I like to use Docker compose to make multiple containers (nginx, Node, Redis, MongoDB) work with each other. For example:

  build: ./app
    - "./app:/src/app"
    - "3030:3000"
    - "db:redis"
  command: pm2-docker app/server.js

  restart: always
  build: ./nginx/
    - "80:80"
    - /www/public
    - web
    - web:web

  image: redis


In this day and age of open-source software, there are no excuses not to learn from the trusted and tested code which is out in the open. You don’t need to be in the inner circle to get in. Learning never stops and I’m sure soon we will have different best practices based on the failures and successes which we will experience. They are guaranteed.

Finally, I wanted to write about how software is eating the world and how JavaScript is eating the software… there are great things like yearly standard releases, lots and lots of npm modules, tools and conferences… but instead I’ll finish with a word of caution.

I see how more and more people chase the next new framework or language. It’s the shiny object syndrome. They learn a new library every week and a new framework every month. They compulsively check Twitter, Reddit, Hacker News and JS Weekly. They use the overwhelming level of activity in the JavaScript world to procrastinate. They have empty public GitHub histories.
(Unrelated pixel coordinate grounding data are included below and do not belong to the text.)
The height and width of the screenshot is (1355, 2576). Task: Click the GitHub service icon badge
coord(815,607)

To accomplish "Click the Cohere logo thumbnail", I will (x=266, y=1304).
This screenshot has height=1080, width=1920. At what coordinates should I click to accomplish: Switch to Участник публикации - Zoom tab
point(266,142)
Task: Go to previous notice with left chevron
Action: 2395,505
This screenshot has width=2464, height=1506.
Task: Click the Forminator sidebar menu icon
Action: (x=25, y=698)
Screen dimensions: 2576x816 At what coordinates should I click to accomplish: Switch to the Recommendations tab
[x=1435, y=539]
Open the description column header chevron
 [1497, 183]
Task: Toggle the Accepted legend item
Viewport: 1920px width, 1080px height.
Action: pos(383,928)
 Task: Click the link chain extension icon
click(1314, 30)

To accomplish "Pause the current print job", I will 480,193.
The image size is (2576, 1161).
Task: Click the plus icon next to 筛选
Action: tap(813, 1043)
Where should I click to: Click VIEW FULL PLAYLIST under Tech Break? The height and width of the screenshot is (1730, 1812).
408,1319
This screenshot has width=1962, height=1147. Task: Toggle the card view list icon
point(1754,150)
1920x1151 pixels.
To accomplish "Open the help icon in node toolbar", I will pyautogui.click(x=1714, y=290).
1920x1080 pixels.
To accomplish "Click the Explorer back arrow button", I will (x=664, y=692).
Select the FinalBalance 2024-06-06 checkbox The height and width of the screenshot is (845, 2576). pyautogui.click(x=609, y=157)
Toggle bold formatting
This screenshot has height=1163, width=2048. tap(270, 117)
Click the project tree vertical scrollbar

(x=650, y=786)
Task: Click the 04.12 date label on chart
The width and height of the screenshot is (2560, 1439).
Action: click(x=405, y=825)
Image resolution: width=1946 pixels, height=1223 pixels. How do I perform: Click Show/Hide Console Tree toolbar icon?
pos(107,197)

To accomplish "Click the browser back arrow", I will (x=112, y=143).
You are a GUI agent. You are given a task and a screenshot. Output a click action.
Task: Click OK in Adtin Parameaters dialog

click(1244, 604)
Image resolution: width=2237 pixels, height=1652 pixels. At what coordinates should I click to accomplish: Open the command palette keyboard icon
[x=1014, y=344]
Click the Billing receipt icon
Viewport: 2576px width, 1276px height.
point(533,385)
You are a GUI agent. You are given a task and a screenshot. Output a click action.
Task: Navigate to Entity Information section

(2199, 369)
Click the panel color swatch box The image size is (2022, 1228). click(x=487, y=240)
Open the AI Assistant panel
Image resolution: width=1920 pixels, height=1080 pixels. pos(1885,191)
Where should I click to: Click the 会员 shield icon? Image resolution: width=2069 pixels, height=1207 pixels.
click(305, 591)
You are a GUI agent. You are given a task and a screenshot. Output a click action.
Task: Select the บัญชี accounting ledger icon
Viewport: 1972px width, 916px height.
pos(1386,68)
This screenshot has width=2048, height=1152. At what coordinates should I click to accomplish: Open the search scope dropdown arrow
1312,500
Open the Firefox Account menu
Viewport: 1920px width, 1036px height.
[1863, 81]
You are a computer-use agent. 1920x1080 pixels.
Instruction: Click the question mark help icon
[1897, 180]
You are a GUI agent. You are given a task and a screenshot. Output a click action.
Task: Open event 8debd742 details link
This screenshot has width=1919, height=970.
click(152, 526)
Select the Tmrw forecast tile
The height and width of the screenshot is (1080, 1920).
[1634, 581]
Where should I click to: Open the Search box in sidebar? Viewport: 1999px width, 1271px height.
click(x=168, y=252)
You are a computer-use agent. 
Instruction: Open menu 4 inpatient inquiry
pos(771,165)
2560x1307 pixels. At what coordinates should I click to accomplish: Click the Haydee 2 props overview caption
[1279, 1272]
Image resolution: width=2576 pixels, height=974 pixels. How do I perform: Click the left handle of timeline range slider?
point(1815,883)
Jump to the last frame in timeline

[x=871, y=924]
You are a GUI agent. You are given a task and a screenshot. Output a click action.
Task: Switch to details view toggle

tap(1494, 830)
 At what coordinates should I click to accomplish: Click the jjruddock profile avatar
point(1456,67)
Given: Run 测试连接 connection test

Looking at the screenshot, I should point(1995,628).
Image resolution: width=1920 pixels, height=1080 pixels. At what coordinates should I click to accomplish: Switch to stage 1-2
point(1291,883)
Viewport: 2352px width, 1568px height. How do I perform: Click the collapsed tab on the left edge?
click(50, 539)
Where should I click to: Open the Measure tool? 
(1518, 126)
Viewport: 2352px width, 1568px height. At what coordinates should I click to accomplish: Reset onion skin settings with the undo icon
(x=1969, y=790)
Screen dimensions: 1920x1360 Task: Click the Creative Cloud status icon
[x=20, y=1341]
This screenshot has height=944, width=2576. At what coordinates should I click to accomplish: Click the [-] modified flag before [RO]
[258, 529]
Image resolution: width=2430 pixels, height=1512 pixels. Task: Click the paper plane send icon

Learning new things is good but don’t confuse it for actually building stuff. What matters and what pays your salary is actually building things. Stop over engineering. You’re not building the next Facebook. Promises vs. generators vs. async await is a moot for me, because by the time someone replied to a thread in a discussion, I already wrote my callback (and used CoffeeScript to do it 2x faster than in plain ES5/6/7!).

The final best practice is to use best practices and the best of the best is to master fundamentals. Read source code, try new things in code and most importantly write tons of code yourself. Now, at this point, stop reading and go ship code that matters!